The structure of the *iLab_ Web Challenge is comprised of three weeks (3hrs, 5 days a week, for a total of 45hrs) of intensive training in web development and 3, 5 hour days, of the actual web development competition. After the first week of HTML training, the participating students produced their first project work—developing a seven-page website for their school using only a text editor. It was an impressive display of talent that had College of West Africa taking the first position.A website made by the College of West Africa team is on the right.
The second week of the training centered on styling HTML files using Cascading Style Sheets (CSS). Whilst HTML proved popular with the error-prone starters due to its forgiving nature (Modern browsers often correct for errors in HTML files and display them properly), CSS was not as forgiving and therefore not as popular. But despite the frustrating effect of errors on the parsed web pages, these students persevered into the mastery of CSS. By the end of the third week, many of them had befriended CSS and some even asked if they could forget HTML and only learn CSS.
During the final week of training (June 27 – July 1), we covered more advanced CSS topics as well as web hosting, domain registration, WYSIWYG editors, updating websites, and browser issues. Students also used this time to fine tune their code structures to make them easily readable by humans. It was also during this week that students presented their first CSS project. Once again, College of West Africa came victorious.
Then came July 11-13—the time set aside for the actual challenge.
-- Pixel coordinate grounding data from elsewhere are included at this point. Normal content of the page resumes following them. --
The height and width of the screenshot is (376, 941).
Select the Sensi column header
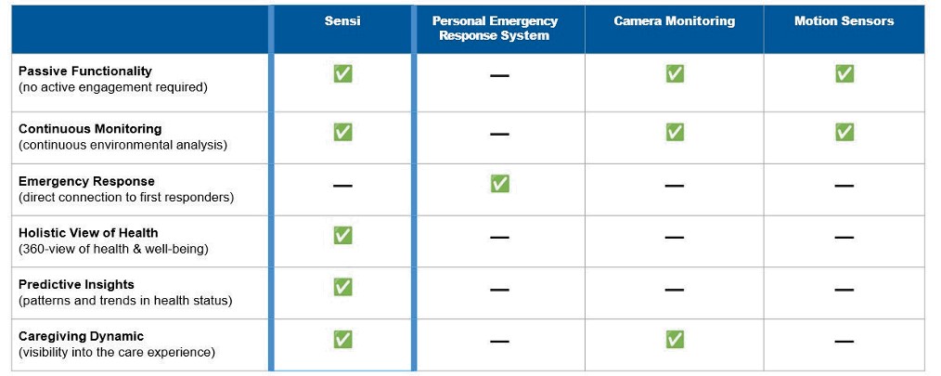point(342,21)
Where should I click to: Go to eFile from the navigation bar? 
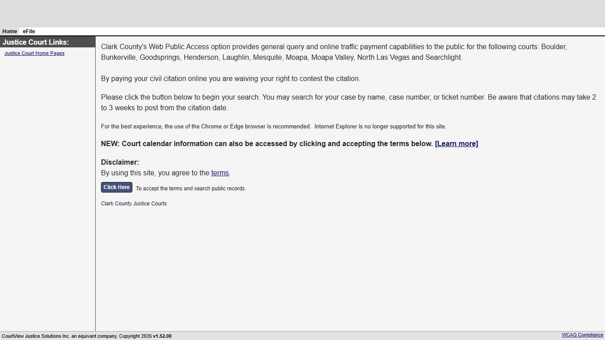28,31
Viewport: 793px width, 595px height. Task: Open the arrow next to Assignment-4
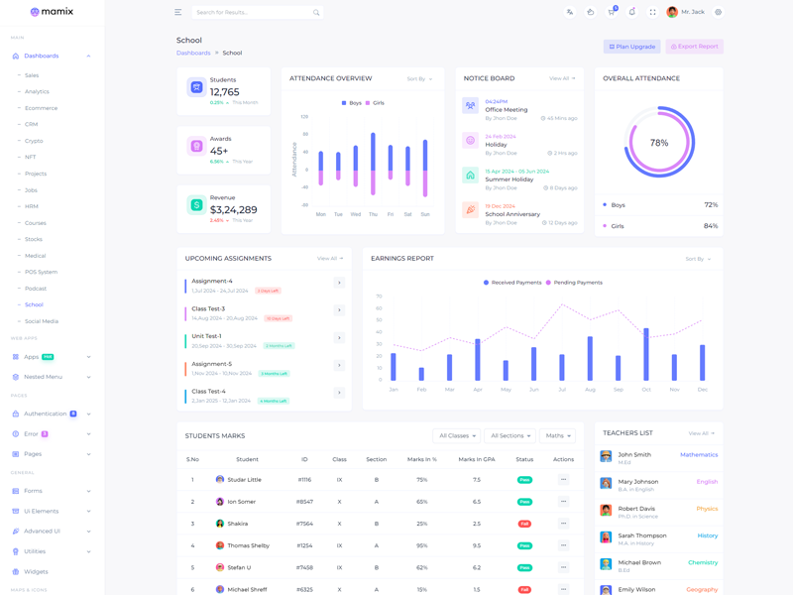(339, 283)
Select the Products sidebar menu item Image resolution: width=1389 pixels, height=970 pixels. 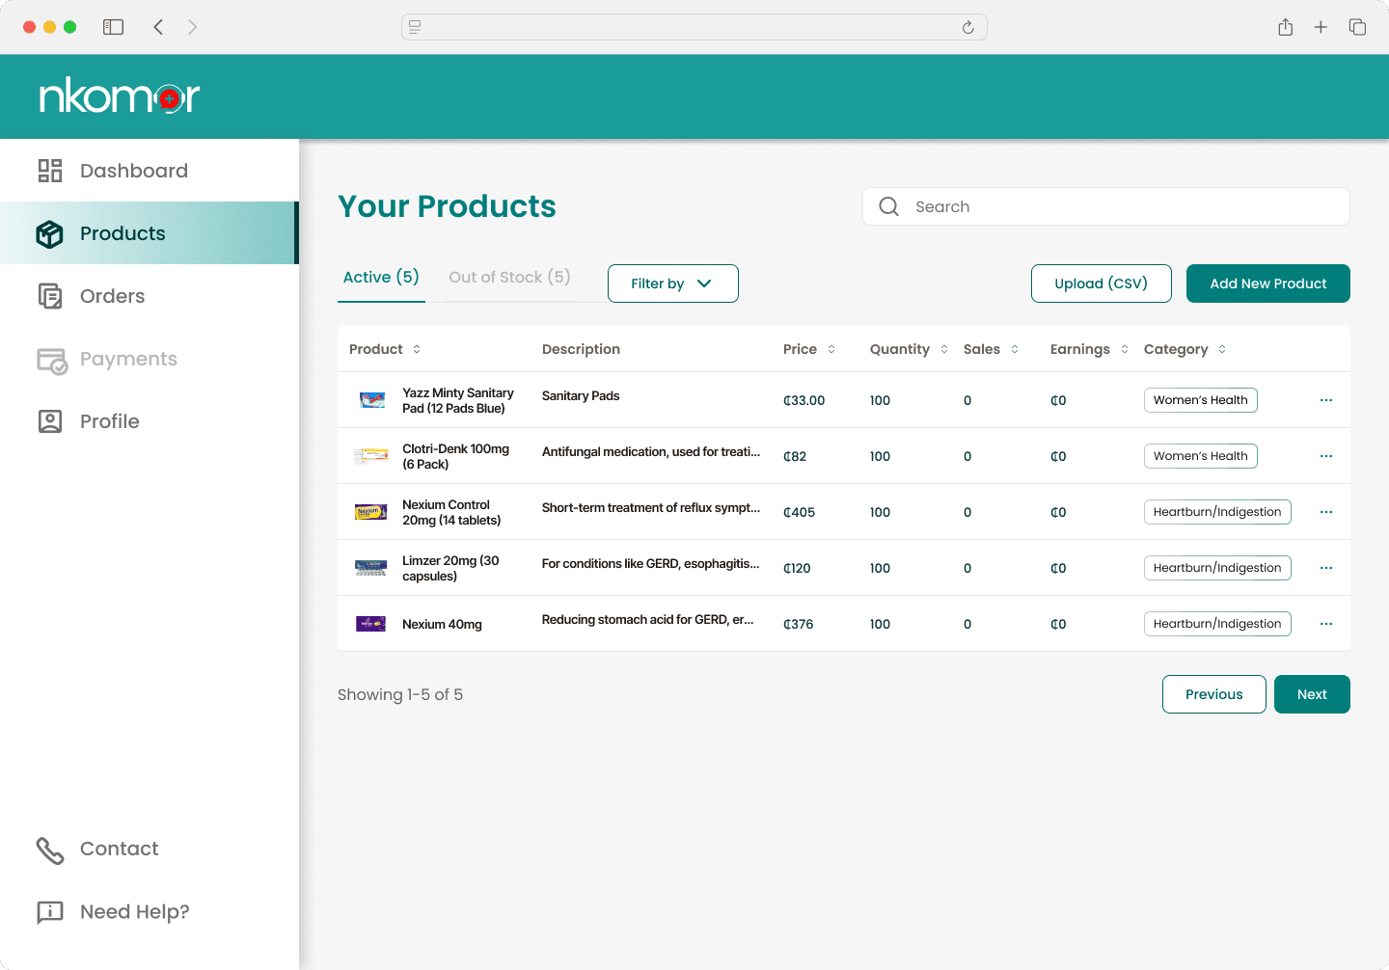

It was an intensive but beautiful display of teamwork and creativity. Going through code line by line, students perfected their final projects and submitted them for evaluation.
The evaluation process was difficult for us to conclude, considering the enormous amount of creativity and uniqueness of each submitted project. After a rigorous inspection of functionality and style, we concluded on the winner of the first *iLab_ Web Challenge.
So the winning project came from the Ricks Institute (On left), followed by College of West Africa tightly in second place, and Bethesda Christian Mission School in third place and Calvary Baptist Church School System in fourth place.
Representing the winning team were Mohammed Musahson, Samukai Sarnor, and Moselyn H-Mai Johnson from Ricks Institute. For College of West Africa we had Samily Panton, Pete Wiah, and Kaizerline Johnson in second place, and Michari Tomah, Juliawo Cyrus, and Richmond Roberts from the Bethesda Christian Mission School in third place. As at the end of the challenge, the team from the Calvary Baptist Church School System was left with only one representative, Terrence Mandeh, in fourth place.
Looking back on the *iLab_ Web Challenge, we are convinced that it was, and still is, an endeavor worth pursuing. The show of talent by previously computer-illiterate students in such a short period to time confirms to us the potential Liberians have to compete in the global technology arena if given the proper training.
We are aware that although training in HTML/CSS alone does not necessarily make one a career web developer, it forms the basis for more advanced web programming and scripting languages. And as we look forward to another exciting round the *iLab_ Challenge, we are considering teaching these advanced web programming and scripting languages for past participants of the *iLab_ Web Challenge.